ラングロード
セオボルトは驚愕していた。
立ち止まり、
城の練兵場。
まだ弱い朝日の下。
あのデュレインが、人と話しているのだ。しかも相手はラングロード。かつて敵対していた将軍。
恐れる事はあっても、朗らかに話をするなど考えられなかった。
別人か。なんらかの魔術か。
疑問と警戒を抱きながら慎重に歩み寄る。
ただ、近寄れば段々と事情が見えてきた。
会話の内容。そして二人が持つ弓矢。
話題の中心は、懐かしい人物だった。
「……ほほう。やはり見込んだ通りの達人であったか。彼が師匠であればあの活躍も納得。いやはや羨ましい」
「い、いや。師匠としては良くはない。……教え方があまりに下手なのだ」
「ほう? しかし実際、貴方も腕が良い」
「そ、れは、時間が十分にあっただけだ」
「ふむ。一兵としては優秀だとしても、将となれば別の話か」
「そうだ、スタンダーはな、狩人としては一流なのだ」
スタンダー。
デュレインの屋敷に雇われていた狩人。彼の兄のような人物だった。
今もデュレインは弓の鍛錬を続けており、それをきっかけに話が始まった、というところか。確かに将軍は以前もスタンダーの腕前を褒めていた。
それから更に思い出話は繋がっていく。
「御婦人も良い動きだった」
「婆や……いや、ブリジッドだな。確かに強い。元はただの使用人だったはずなのだがな」
「ふむ。武人ならず、しかし主人の為に力を手にしたと」
「うむ、恐ろしいのだ。ブリジッドは」
言葉とは裏腹に、やはりデュレインの顔は緩んでいた。
話題次第では一応話せる。
彼も会話が苦手なだけで嫌いな訳ではなく、むしろ話したい、語り合いたいのだ。
嬉しそうな表情からよく分かる。
だからセオボルトも加わる事にした。
「その辺りから慣らしていけば真っ当に話せるか?」
ビクリと体が跳ねるデュレイン。
警戒し、後退しながら悲鳴のように叫ぶ。
「むおっ……な、なんだお主か!」
「おお、セオボルト! お主も参加するがよい」
ラングロードは大袈裟に歓迎。
その背中に隠れるようにしてデュレインは言う。
「鍛錬か? ならば自分は帰ろう。無理に話す必要はないのだからな」
「ほう。そちらの練習は無用だと。

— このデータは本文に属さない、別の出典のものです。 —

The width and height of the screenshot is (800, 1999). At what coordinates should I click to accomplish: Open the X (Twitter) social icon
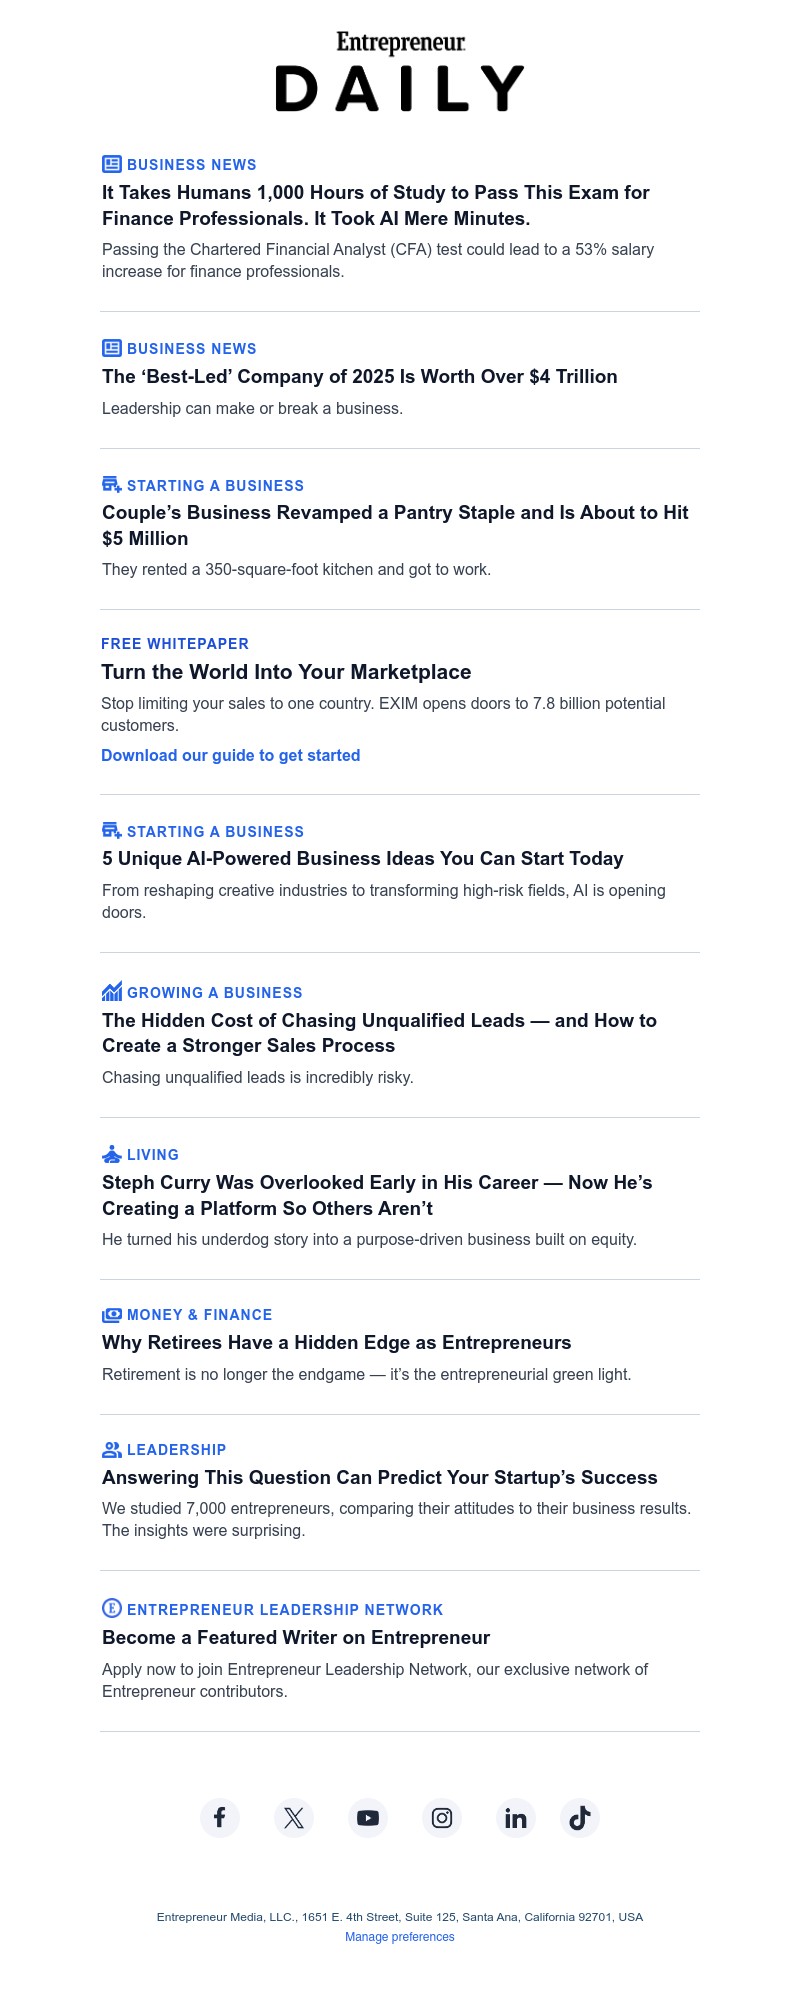(x=294, y=1817)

本気で言っているのか?」
「練習? い、いやだから無理をする必要は……」
「閣下に恥をかかせるつもりだと?」
「むぅ……」
急に苦悶の顔となった。
自分の事なら容易く逃げるが、この名を出せば弱いか。苦しみつつも踏み留まっている様子。
決して臆病者などではないのはよく分かっている。
やがて意を決したか、真剣な顔付きでセオボルトと向き合う。
「……ならば、力を借りよう」
「ああ」
一つ頷いて、さて、とセオボルトは考える。
どうせなら家族は全員話題にした方が良いだろう。
「……サンディとクラミスだったか。細やかな仕事と朗らかさには癒やされ、知識と聡明さは有り難かった」
短い屋敷での日々を思い出し、しみじみと語る。
本音の感謝。それ故にデュレインの言葉も引き出せると判断しての言。
しかし、その後の流れは予想に反していた。
「……そうか。済まぬな。確かに素晴らしい者達だ。お主が惚れ込むのも無理はない」
「淑女の話を好むか。若い騎士は愛の為に戦ってこそよな!」
片や本気で申し訳なさそうに言い、片や肩をバシバシと叩く。
二人して妙に曲解してきた。
からかっているのか本気なのか、断定はできない。
だが善意を仇で返された気分だった。
だから冷めた目で刺すように睨む。
「……冗談を吐けるとは、会話も随分上達したようだな。ならば城の人間を集めて話をする席を設けようか」
「う……いやそれは急に言われてもだな……」
「それと将軍。閣下が御友人から相談を受けたそうです。夫が最近冷たいのだと」
「む……いや、あやつの願いを叶えなかったた手前、合わせる顔がなくてな……」
しどろもどろになる二人。
何故か動きが一致していて、おかしな空気を更に妙にしていく。
「やはり、女性は難しく、悩ましいものだな」
「うむ。真にどんな敵より手強い存在よ」
「こんなところで共感しないで頂きたい」
顔を見合わせる二人にセオボルトは呆れ、頭を抑えて溜め息を吐く。
一方で、これなら彼の交友関係は心配なさそうだとも思っていた。